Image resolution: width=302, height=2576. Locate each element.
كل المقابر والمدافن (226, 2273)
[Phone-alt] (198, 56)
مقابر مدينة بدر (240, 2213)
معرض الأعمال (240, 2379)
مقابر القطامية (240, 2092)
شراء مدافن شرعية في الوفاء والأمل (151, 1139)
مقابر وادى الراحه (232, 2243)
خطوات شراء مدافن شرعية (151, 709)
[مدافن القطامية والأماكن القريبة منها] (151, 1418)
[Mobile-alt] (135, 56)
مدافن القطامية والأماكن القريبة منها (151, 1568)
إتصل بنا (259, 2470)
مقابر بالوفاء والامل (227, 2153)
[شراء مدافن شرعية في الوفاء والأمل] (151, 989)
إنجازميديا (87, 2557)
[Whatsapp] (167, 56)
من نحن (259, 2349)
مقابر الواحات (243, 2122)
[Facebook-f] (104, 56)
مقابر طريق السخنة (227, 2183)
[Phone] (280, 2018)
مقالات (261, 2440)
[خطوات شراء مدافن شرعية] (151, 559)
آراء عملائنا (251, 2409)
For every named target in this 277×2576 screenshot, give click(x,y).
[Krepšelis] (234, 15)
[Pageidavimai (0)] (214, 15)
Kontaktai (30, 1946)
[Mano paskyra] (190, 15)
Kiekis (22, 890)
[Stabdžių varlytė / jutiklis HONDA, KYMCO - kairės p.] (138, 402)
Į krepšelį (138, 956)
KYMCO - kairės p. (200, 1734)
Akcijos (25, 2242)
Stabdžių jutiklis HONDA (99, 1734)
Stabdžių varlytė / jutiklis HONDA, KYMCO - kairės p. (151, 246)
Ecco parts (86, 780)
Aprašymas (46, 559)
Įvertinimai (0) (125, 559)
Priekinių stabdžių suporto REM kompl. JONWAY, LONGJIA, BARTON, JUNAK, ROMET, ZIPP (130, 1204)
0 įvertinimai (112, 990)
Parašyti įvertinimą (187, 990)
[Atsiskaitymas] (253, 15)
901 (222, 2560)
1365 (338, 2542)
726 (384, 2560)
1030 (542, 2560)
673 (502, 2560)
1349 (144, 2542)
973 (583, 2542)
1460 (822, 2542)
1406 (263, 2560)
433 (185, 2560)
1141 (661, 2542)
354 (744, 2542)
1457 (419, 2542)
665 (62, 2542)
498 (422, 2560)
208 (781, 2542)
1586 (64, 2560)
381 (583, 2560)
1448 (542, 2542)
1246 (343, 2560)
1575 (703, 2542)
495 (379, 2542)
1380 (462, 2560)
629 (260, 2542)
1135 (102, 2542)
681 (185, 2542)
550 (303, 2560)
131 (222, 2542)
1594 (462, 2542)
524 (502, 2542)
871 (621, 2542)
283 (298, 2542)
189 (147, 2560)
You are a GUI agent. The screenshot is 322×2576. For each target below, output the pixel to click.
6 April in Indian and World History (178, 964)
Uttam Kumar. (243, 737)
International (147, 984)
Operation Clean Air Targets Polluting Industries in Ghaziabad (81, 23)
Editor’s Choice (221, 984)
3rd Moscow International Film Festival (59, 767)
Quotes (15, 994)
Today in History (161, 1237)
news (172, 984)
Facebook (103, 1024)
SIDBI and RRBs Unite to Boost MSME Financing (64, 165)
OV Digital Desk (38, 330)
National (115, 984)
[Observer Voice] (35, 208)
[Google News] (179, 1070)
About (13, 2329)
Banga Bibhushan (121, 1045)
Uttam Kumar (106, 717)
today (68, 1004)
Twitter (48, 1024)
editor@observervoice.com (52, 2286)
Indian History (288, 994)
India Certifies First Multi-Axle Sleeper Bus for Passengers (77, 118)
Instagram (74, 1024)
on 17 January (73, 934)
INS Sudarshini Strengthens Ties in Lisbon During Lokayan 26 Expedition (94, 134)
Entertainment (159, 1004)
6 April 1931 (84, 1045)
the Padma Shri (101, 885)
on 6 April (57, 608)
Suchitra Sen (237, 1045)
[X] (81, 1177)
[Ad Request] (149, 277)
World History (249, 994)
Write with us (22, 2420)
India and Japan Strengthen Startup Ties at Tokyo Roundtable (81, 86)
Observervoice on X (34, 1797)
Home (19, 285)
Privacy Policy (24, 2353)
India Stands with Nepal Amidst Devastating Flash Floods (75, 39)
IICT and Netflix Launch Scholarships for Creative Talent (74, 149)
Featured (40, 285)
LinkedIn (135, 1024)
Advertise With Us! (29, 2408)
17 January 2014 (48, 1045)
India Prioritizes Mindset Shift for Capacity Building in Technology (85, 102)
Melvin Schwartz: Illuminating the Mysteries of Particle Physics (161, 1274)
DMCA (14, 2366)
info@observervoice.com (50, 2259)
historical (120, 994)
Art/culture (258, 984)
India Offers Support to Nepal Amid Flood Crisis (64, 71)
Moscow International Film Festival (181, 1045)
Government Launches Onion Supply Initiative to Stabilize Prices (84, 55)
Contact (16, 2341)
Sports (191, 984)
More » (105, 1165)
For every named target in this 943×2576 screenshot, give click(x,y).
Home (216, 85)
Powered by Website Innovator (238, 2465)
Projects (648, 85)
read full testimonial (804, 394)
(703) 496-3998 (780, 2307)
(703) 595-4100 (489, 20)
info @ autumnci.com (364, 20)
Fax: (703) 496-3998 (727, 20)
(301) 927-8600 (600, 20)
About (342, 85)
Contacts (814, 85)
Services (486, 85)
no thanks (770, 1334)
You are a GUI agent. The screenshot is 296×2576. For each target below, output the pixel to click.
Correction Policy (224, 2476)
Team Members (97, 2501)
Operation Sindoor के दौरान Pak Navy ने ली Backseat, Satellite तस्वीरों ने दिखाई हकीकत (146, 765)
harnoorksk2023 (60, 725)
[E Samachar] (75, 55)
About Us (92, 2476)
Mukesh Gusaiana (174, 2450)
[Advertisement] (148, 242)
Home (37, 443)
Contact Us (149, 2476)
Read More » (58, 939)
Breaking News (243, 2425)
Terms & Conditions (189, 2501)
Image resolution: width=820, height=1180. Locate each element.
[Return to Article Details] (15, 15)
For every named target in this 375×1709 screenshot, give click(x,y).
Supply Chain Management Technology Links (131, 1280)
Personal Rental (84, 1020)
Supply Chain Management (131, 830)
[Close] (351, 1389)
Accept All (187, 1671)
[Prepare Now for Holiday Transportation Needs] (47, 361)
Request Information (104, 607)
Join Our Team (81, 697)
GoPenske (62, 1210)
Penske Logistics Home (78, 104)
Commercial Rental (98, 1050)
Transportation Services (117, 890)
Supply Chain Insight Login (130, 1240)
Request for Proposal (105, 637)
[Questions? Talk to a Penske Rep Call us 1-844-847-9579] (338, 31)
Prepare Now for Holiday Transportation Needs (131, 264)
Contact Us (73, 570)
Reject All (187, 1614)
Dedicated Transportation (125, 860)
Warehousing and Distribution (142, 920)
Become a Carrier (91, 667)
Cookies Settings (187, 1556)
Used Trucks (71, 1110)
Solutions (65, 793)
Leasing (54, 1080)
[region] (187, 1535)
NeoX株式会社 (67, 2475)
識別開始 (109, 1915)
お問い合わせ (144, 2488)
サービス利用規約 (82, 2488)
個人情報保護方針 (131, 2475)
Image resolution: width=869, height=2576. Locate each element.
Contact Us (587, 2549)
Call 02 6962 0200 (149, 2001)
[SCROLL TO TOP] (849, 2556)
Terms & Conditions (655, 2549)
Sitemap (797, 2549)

━━━

Above are the entries. Quote exactly the lines from the one bearing "[Phone-alt] (198, 56)" through the one bearing "For every named target in this 277×2576".

[Phone-alt] (198, 56)
مقابر مدينة بدر (240, 2213)
معرض الأعمال (240, 2379)
مقابر القطامية (240, 2092)
شراء مدافن شرعية في الوفاء والأمل (151, 1139)
مقابر وادى الراحه (232, 2243)
خطوات شراء مدافن شرعية (151, 709)
[مدافن القطامية والأماكن القريبة منها] (151, 1418)
[Mobile-alt] (135, 56)
مدافن القطامية والأماكن القريبة منها (151, 1568)
إتصل بنا (259, 2470)
مقابر بالوفاء والامل (227, 2153)
[شراء مدافن شرعية في الوفاء والأمل] (151, 989)
إنجازميديا (87, 2557)
[Whatsapp] (167, 56)
من نحن (259, 2349)
مقابر الواحات (243, 2122)
[Facebook-f] (104, 56)
مقابر طريق السخنة (227, 2183)
[Phone] (280, 2018)
مقالات (261, 2440)
[خطوات شراء مدافن شرعية] (151, 559)
آراء عملائنا (251, 2409)
For every named target in this 277×2576 screenshot, give click(x,y).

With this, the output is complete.